About this task:
Word for word, reproduce the data that follows.

Data extracts:
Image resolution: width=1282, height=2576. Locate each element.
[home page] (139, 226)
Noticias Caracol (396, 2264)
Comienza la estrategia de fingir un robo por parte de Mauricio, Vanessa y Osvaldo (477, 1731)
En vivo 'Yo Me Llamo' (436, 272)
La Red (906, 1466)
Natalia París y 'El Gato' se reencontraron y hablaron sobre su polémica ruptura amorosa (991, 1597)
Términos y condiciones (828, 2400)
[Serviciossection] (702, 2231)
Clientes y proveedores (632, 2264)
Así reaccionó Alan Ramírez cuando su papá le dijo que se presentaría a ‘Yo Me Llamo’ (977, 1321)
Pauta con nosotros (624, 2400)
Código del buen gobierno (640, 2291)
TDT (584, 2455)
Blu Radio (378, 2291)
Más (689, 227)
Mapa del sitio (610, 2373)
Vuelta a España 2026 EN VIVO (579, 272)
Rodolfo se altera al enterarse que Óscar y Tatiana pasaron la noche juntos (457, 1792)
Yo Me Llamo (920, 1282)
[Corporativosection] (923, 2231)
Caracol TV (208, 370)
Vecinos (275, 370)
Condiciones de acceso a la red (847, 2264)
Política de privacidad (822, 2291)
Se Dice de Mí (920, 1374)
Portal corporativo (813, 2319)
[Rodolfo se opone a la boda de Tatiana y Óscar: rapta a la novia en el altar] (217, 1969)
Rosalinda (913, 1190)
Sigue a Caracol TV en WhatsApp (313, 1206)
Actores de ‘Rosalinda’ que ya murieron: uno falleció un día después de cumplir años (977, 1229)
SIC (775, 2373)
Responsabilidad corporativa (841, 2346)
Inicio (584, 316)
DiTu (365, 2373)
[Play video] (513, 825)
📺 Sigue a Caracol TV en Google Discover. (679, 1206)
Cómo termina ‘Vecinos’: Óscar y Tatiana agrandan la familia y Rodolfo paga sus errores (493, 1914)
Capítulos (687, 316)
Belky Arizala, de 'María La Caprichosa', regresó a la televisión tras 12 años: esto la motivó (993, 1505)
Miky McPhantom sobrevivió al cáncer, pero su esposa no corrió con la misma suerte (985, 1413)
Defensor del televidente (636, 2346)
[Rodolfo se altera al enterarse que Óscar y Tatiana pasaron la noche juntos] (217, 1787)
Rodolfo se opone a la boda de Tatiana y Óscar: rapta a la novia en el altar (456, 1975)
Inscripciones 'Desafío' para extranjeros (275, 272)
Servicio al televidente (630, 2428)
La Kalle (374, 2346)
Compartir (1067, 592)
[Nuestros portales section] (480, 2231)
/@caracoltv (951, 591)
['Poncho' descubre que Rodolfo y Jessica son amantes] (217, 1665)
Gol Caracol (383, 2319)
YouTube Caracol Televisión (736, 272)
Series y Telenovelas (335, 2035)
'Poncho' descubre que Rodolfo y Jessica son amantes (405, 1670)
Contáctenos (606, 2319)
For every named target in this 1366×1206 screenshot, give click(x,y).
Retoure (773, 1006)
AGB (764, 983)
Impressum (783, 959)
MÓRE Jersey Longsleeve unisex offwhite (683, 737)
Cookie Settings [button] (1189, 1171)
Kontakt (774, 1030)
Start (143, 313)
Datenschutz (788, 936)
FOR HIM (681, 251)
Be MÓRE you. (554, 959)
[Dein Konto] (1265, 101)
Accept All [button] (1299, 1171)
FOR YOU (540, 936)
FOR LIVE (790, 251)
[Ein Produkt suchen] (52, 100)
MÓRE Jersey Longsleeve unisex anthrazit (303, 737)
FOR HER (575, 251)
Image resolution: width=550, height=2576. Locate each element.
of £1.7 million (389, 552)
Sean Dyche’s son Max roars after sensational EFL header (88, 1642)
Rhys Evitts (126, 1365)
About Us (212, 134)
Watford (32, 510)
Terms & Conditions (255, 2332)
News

Your response:
Image resolution: width=1282, height=2576. Locate each element.
[home page] (139, 226)
Noticias Caracol (396, 2264)
Comienza la estrategia de fingir un robo por parte de Mauricio, Vanessa y Osvaldo (477, 1731)
En vivo 'Yo Me Llamo' (436, 272)
La Red (906, 1466)
Natalia París y 'El Gato' se reencontraron y hablaron sobre su polémica ruptura amorosa (991, 1597)
Términos y condiciones (828, 2400)
[Serviciossection] (702, 2231)
Clientes y proveedores (632, 2264)
Así reaccionó Alan Ramírez cuando su papá le dijo que se presentaría a ‘Yo Me Llamo’ (977, 1321)
Pauta con nosotros (624, 2400)
Código del buen gobierno (640, 2291)
TDT (584, 2455)
Blu Radio (378, 2291)
Más (689, 227)
Mapa del sitio (610, 2373)
Vuelta a España 2026 EN VIVO (579, 272)
Rodolfo se altera al enterarse que Óscar y Tatiana pasaron la noche juntos (457, 1792)
Yo Me Llamo (920, 1282)
[Corporativosection] (923, 2231)
Caracol TV (208, 370)
Vecinos (275, 370)
Condiciones de acceso a la red (847, 2264)
Política de privacidad (822, 2291)
Se Dice de Mí (920, 1374)
Portal corporativo (813, 2319)
[Rodolfo se opone a la boda de Tatiana y Óscar: rapta a la novia en el altar] (217, 1969)
Rosalinda (913, 1190)
Sigue a Caracol TV en WhatsApp (313, 1206)
Actores de ‘Rosalinda’ que ya murieron: uno falleció un día después de cumplir años (977, 1229)
SIC (775, 2373)
Responsabilidad corporativa (841, 2346)
Inicio (584, 316)
DiTu (365, 2373)
[Play video] (513, 825)
📺 Sigue a Caracol TV en Google Discover. (679, 1206)
Cómo termina ‘Vecinos’: Óscar y Tatiana agrandan la familia y Rodolfo paga sus errores (493, 1914)
Capítulos (687, 316)
Belky Arizala, de 'María La Caprichosa', regresó a la televisión tras 12 años: esto la motivó (993, 1505)
Miky McPhantom sobrevivió al cáncer, pero su esposa no corrió con la misma suerte (985, 1413)
Defensor del televidente (636, 2346)
[Rodolfo se altera al enterarse que Óscar y Tatiana pasaron la noche juntos] (217, 1787)
Rodolfo se opone a la boda de Tatiana y Óscar: rapta a la novia en el altar (456, 1975)
Inscripciones 'Desafío' para extranjeros (275, 272)
Servicio al televidente (630, 2428)
La Kalle (374, 2346)
Compartir (1067, 592)
[Nuestros portales section] (480, 2231)
/@caracoltv (951, 591)
['Poncho' descubre que Rodolfo y Jessica son amantes] (217, 1665)
Gol Caracol (383, 2319)
YouTube Caracol Televisión (736, 272)
Series y Telenovelas (335, 2035)
'Poncho' descubre que Rodolfo y Jessica son amantes (405, 1670)
Contáctenos (606, 2319)
For every named target in this 1366×1206 screenshot, give click(x,y).
Retoure (773, 1006)
AGB (764, 983)
Impressum (783, 959)
MÓRE Jersey Longsleeve unisex offwhite (683, 737)
Cookie Settings [button] (1189, 1171)
Kontakt (774, 1030)
Start (143, 313)
Datenschutz (788, 936)
FOR HIM (681, 251)
Be MÓRE you. (554, 959)
[Dein Konto] (1265, 101)
Accept All [button] (1299, 1171)
FOR YOU (540, 936)
FOR LIVE (790, 251)
[Ein Produkt suchen] (52, 100)
MÓRE Jersey Longsleeve unisex anthrazit (303, 737)
FOR HER (575, 251)
Image resolution: width=550, height=2576. Locate each element.
of £1.7 million (389, 552)
Sean Dyche’s son Max roars after sensational EFL header (88, 1642)
Rhys Evitts (126, 1365)
About Us (212, 134)
Watford (32, 510)
Terms & Conditions (255, 2332)
News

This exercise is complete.